Consignes -
- A) Pour chaque énoncé, dites s'il concorde avec le récit sur Samarcande en répondant par oui ou non, puis citez textuellement les mots décisifs : (i) Zarnigor balaie au bord des grandes routes ; (ii) la poudre de basilic s'obtient en séchant la plante puis en la réduisant en poudre ; (iii) la rencontre avec Farrux et Zarnigor a eu lieu alors qu'un verger pour camper était recherché.
- B) Rédigez la suite du récit sur Samarcande en partant de sa dernière phrase.

Texte -
Des vaches dans les vergers de Samarcande

Deux semaines en août 2024

Le clapotis de l’eau suivi du doux son du balai de limonium sur la dalle de la cour, me réveille tous les matins, juste avant le lever du soleil. Il est 5h30, l’heure de la première prière de la journée. Zarnigor, comme beaucoup de femmes en Ouzbékistan, répète ces gestes chaque matin, ce ménage s’étend ensuite à la rue, puis la petite route du village et ce jusqu’à la quatre- voies qui m’a mené ici. Ce sont toujours des femmes qui sont employées à chasser la poussière dans cette région désertique. Elles se rencontrent par dizaines, toutes voilées et masquées pour se protéger du soleil et des gaz d’échappement. 1 Zarnigor ne balaye pas au bord des grandes routes, son mari Farrux gagne suffisamment bien sa vie. J’ai rencontré Farrux et Zarnigor, un soir que je cherchais un verger pour camper discrètement au vert. Elle finissait de traire leurs vaches, et il discutait avec ses amis.

La mélancolie des teintes bleutées de la nuit qui s’installe, est conjurée par les visages joyeux, qui sur la route du retour au logis s’arrêtent pour causer avec nous. Comme nous ne partagerons de langue commune que les bribes de russe que je connais, nos conversations approximatives sont brutes. Des expressions du visage, des intonations de la voix, des mouvements fatigués du corps, et de quelques mots russes naissent un langage plus sensible à nos humeurs. Farrux rentre chez lui sur son vélo, aux pneus surdimensionnés qui vrombissent sur l’asphalte, mais ont la vertu d’amortir les bosses de la route. Dans la cour de la maison, les enfants sont en vacances et s’amusent avec leur vélo, leur grand-mère, la mère de Farrux veille sur eux. C’est elle qui, la première m’enseigne les noms et usages des plantes, qui poussent dans le jardinet situé derrière la cour et devant l’étable.

La cour intérieur de la maison familiale avec le jardinet au centre.

Quelque camélias bordent un côté de la cour, la grand-mère Mavluta debout sur le rebord de la fosse me parle des plantes que je lui tends. D’après Mavluta, le plantain lancéolé, en ouzbek de Samarcande « Zupturum », est bon pour soigner les maux d’estomac par infusion de feuilles séchées. L’amarante qu’elle nomme « Shōra » serait également bonne pour l’estomac, mais préparée en salade. En salade, il est aussi parfois consommé du pissenlit dit « Gogiot » et agrément d’oseille nommée « Otgulog ». Toutes les autres jolies fleurs sont regroupées sous le thème « Supurgi », pour parler de la plante entière, pour désigner simplement la fleur, le terme « Gul » est préféré. Ona me parle avec beaucoup d’intérêt des plantes aromatiques. La menthe verte dite « Pidina » est utilisée fraiche ou séchée, dans une grande variété de plats. L’Aneth nommé « Shivit » est aussi largement utilisée. Le basilic appelé « Rayxon », qui est considéré comme le parfum du paradis, est séché et réduit en poudre. Mavluta me montre un pot de poudre de basilic de sa confection.

Enregistrements issus d'une collection -
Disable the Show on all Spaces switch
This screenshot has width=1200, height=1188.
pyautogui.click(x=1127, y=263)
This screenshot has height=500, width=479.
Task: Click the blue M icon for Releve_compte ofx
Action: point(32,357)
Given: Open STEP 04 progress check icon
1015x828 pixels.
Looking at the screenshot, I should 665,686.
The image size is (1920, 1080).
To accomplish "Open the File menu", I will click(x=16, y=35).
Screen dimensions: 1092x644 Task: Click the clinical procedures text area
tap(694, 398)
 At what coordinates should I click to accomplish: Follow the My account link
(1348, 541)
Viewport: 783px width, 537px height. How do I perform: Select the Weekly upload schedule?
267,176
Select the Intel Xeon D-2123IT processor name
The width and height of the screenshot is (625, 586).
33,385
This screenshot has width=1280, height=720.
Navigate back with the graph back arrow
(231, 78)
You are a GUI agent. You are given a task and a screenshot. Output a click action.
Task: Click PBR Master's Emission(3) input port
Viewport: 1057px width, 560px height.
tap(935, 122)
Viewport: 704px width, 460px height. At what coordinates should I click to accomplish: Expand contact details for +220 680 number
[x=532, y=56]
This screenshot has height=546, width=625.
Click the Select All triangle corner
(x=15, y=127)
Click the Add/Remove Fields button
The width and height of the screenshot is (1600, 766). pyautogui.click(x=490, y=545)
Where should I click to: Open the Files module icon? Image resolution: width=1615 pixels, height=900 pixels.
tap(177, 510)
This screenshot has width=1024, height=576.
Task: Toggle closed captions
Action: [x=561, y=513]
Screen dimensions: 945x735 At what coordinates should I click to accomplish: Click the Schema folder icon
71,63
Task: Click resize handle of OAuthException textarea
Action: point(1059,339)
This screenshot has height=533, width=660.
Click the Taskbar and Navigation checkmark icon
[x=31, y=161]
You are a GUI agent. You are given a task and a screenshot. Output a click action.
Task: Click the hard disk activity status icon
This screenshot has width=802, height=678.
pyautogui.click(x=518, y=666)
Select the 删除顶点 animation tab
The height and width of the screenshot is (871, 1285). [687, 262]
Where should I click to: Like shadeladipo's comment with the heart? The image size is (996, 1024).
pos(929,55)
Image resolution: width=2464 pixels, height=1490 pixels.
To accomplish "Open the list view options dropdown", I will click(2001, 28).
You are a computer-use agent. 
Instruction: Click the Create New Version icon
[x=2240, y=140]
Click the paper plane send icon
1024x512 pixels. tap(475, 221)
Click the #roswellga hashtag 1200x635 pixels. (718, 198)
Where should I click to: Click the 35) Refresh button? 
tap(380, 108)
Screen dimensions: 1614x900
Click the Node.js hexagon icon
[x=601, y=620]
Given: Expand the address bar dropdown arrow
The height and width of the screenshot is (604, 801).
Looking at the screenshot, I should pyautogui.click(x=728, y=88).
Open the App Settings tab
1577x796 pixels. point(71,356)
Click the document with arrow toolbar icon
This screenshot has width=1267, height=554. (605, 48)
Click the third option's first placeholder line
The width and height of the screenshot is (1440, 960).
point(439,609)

Réponses aux consignes -
- A)
(i) Non : « Zarnigor ne balaye pas au bord des grandes routes ».
(ii) Oui : « est séché et réduit en poudre ».
(iii) Oui : « un soir que je cherchais un verger pour camper discrètement au vert ».

- B)
Pot de poudre de basilic de Mavluta

Toutes ces plantes réunies dans le petit jardin de la cour, forment un simulacre de paradis chez soi. Dans le coran, le paradis est un grand jardin irrigué d’eau fraîche, par de multiples canaux. Un exemple plus vaste se situe autour du village, nous y retournons le soir. Dans les vergers, les vaches sont restées attachées toute la journée. Elle avait de l’eau, de l’ombre et de l’herbe que nous leurs avions fauchées. Nous fauchons tous les matins, l’herbe qui pousse entre les pommiers avec une petite faux. Cette herbe principalement composée de luzerne, trèfle, sétaire et panicaut est leur unique fourrage.

La propriété du verger est repartie entre les 4 frères de la famille, mais seuls Farukh et Cherif l’entretiennent, car ils habitent sur place quand leurs frères habitent à la capitale Tachkent. Jusqu’à une période récente, l’exode rural était encadré par l’administration avec pour résultat, des campagnes densément peuplées et des petites villes. 23 Quelques rangs de pommiers plus loin, Cherif, fauche à tour de bras de l’herbe avec sa grande faux, il fait des stocks de foins pour l’hiver.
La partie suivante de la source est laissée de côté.